READING PASSAGE
LONDON—A new report from the International Tourism Partnership (ITP) reveals that the hotel sector must reduce its carbon footprint by 90 percent by 2050 to play its part in keeping global warming below 2 degrees Celsius.
As COP23 (the 23rd session of the Conference of the Parties to the UN Convention on Climate Change) convenes in Bonn, Germany, to further discussions aimed at meeting the Paris Climate Agreement, ITP has revealed the huge contribution hotels must make to help curb climate change.
The report by Greenview, commissioned by ITP, clearly shows that to manage the global increase in tourism over the coming decades, the hotel industry must reduce its absolute carbon emissions by 66 percent by 2030 and 90 percent by 2050 to stay within the 2-degree threshold agreed at COP21. The report has been published to complement the launch of ITP’s Goals for 2030 which align the hotel sector’s sustainable activity with the United Nations Sustainable Development Goals (SDGs). The threshold is a quantifiable “science-based target” which forms the basis of ITP’s Goal on Carbon: “To drive sustainable growth for the future, ITP members embrace the ambition of science-based targets* and encourage the wider industry to join their collaboration to develop carbon reductions at scale.”
Announcing the report, Fran Hughes, Director of ITP, said, “These figures are significant, but we believe they are achievable. They are representative of the level of reduction the whole hotel sector needs to make to decouple its growth, from growth in emissions. The reductions individual companies need to make may vary, dependent on where they are located and their infrastructure. That’s why we’re encouraging hotels to develop their own science-based target.
“The technology exists today to fully decarbonize the sector,” Hughes added. “Solving the issue of climate change becomes how to accelerate the solutions which are currently available. To do so, hotel industry leaders will need to support an evolution of thought and approach to make it happen through carbon pricing and how projects are financed.
“ITP’s members support our vision and our four ITP Goals which tackle carbon, water, youth unemployment and human rights. We are supporting our members with research and best practice sharing to build their capacity to develop science-based targets. Going forward we want to explore opportunities to collaborate where we can deliver carbon reductions at scale,” Hughes concluded.

WHAT YOU ARE ASKED TO DO
Continue the news report on the hotel sector's carbon reduction targets from the point where it stops.

[Dataset excerpts]

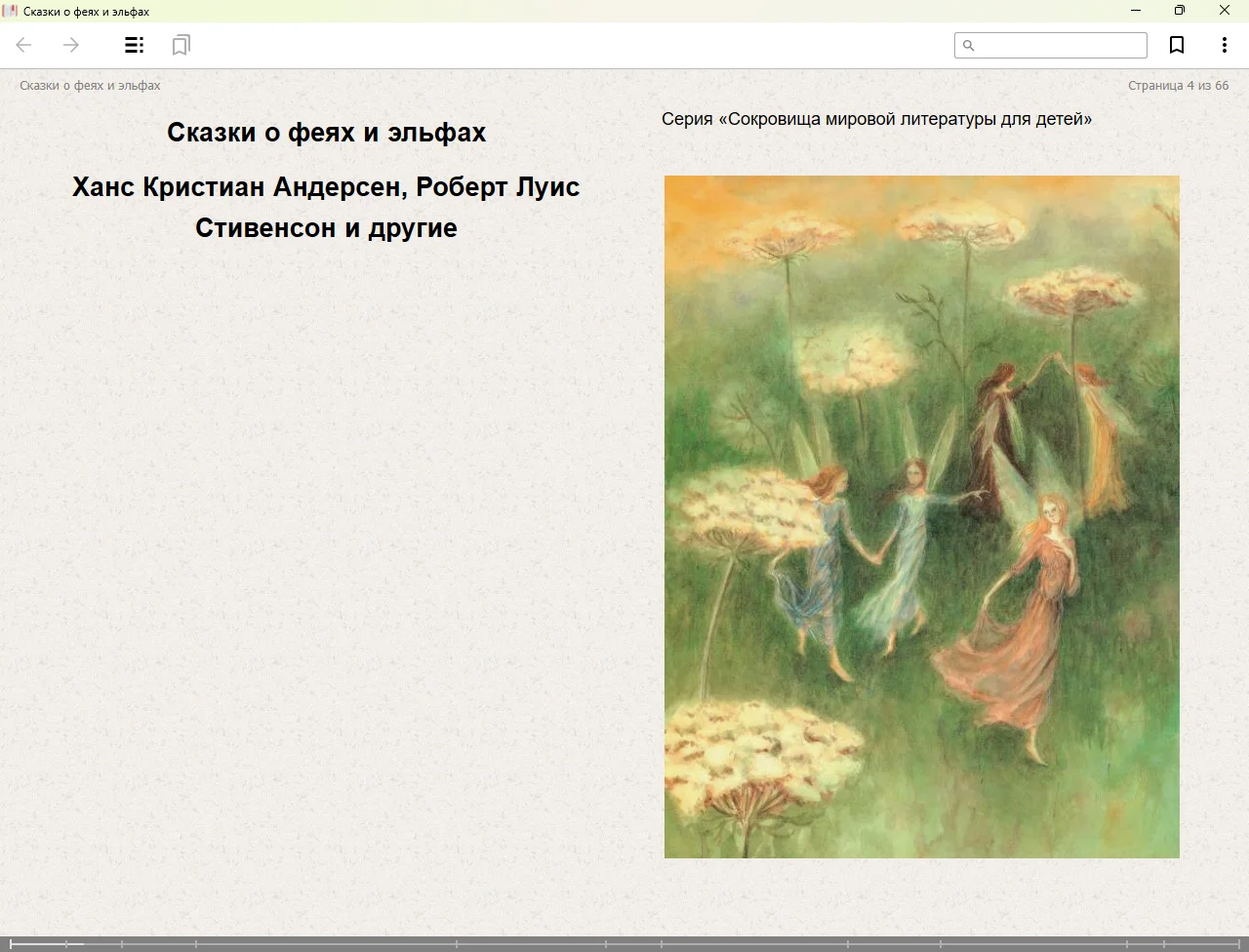Click the page indicator 'Страница 4 из 66'

[x=1178, y=86]
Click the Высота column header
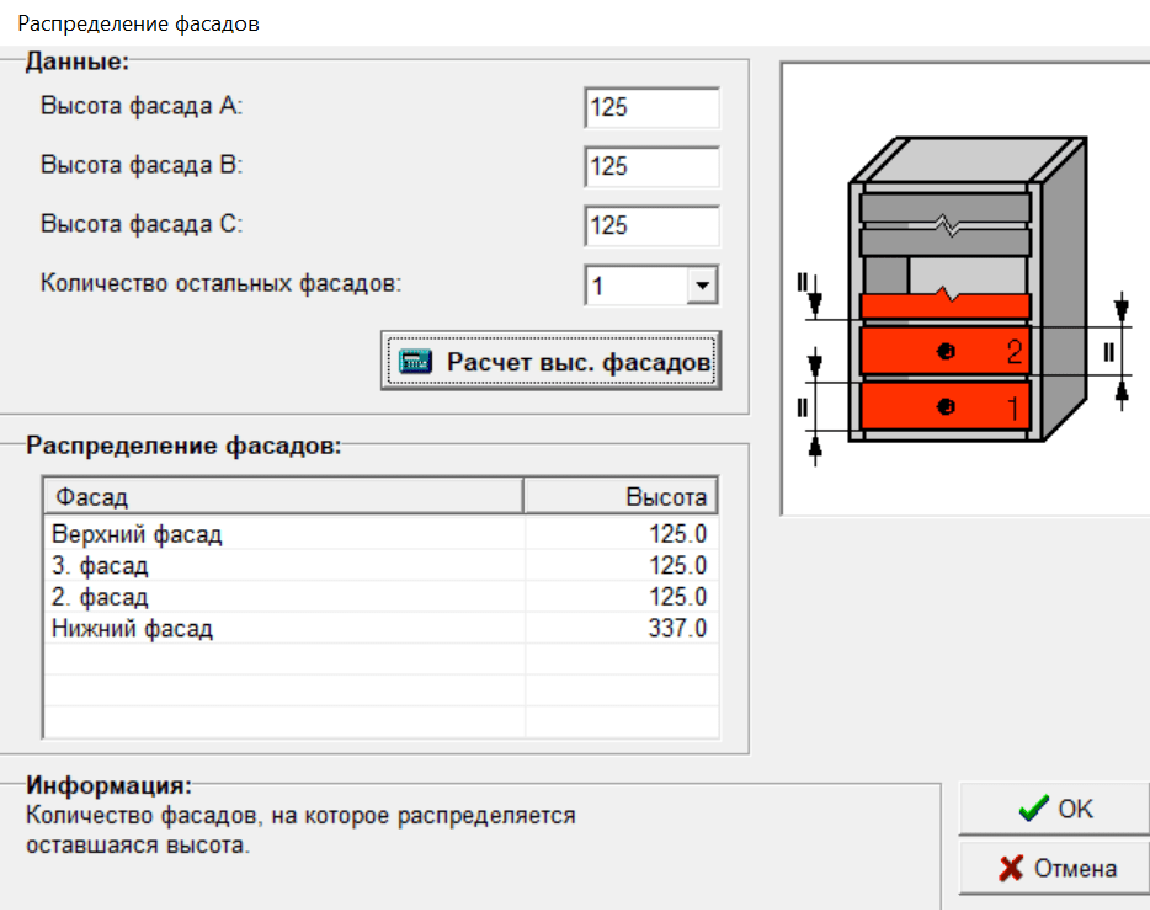The height and width of the screenshot is (910, 1150). pos(621,497)
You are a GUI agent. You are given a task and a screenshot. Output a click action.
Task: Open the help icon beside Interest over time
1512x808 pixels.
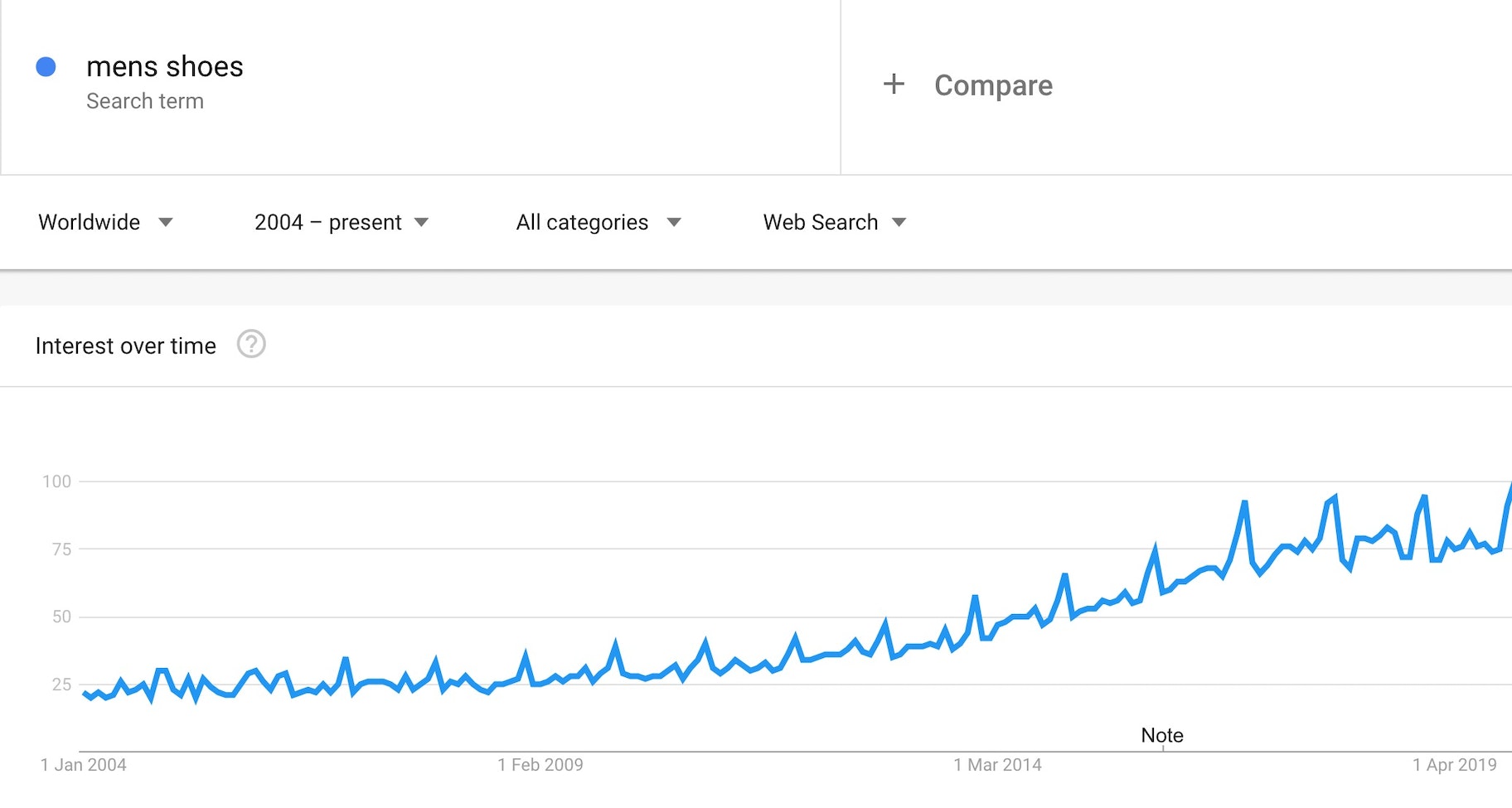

RESPONSE AREA
Paul Simpson, CEO & co-founder of CDP, the Carbon Disclosure Project, supported ITP’s Goal on carbon saying, “The work ITP is doing to promote science-based target setting and to support its members and the hotel industry to get involved is enormously valuable. Science
Based Targets help companies understand exactly what they need to do to help keep global temperature rise well below 2 degrees Celsius. They provide a roadmap for emissions reductions that will put the world on a sustainable, low-carbon path.”
‘Clear Call to Action’
ITP’s Goals launched in September are a carefully constructed and practically achievable response to four of the core sustainability issues impacting responsible hospitality providers globally. They send a clear call to action to the wider industry about the critical importance of using the SDGs (also called the Global Goals) as a focal point to drive responsible business in hospitality.
Dr Taleb Rifai, Secretary General of the UN World Tourism Organisation (UNWTO) said, “For 25 years the hotel industry under ITP’s leadership has advanced sustainable tourism; developing tools and resources for hotels and lodgings around the world, sharing knowledge and working together for a more responsible future. ITP’s Goals are the next step to ensure continued sustainable development in our sector, setting clear aims for 2030, and bringing the hotel sector together to align with the Global Goals.”
Wolfgang M. Neumann, ITP Governing Council Chair and industry thought-leader, commented, “ITP believes that the hotel industry can be a force for good and make a positive contribution to the United Nations’ Sustainable Development Goals and to the COP21 climate agreements. Our vision for 2030 is for sustainable growth and a fairer future for all. We understand that bigger impacts can be achieved faster through the industry working together at scale; for this reason, we invite other hotel companies to join with us in our commitment to these four critical goals.”
Greenview’s founder, Eric Ricaurte, added, “We all share one planetary KPI: 2-degree temperature rise or less. Now translating that to each industry and company, we can shift focus toward the opportunities to decarbonize while protecting what travelers value. No other sector like tourism will play a role in literally shaping the future of our world.”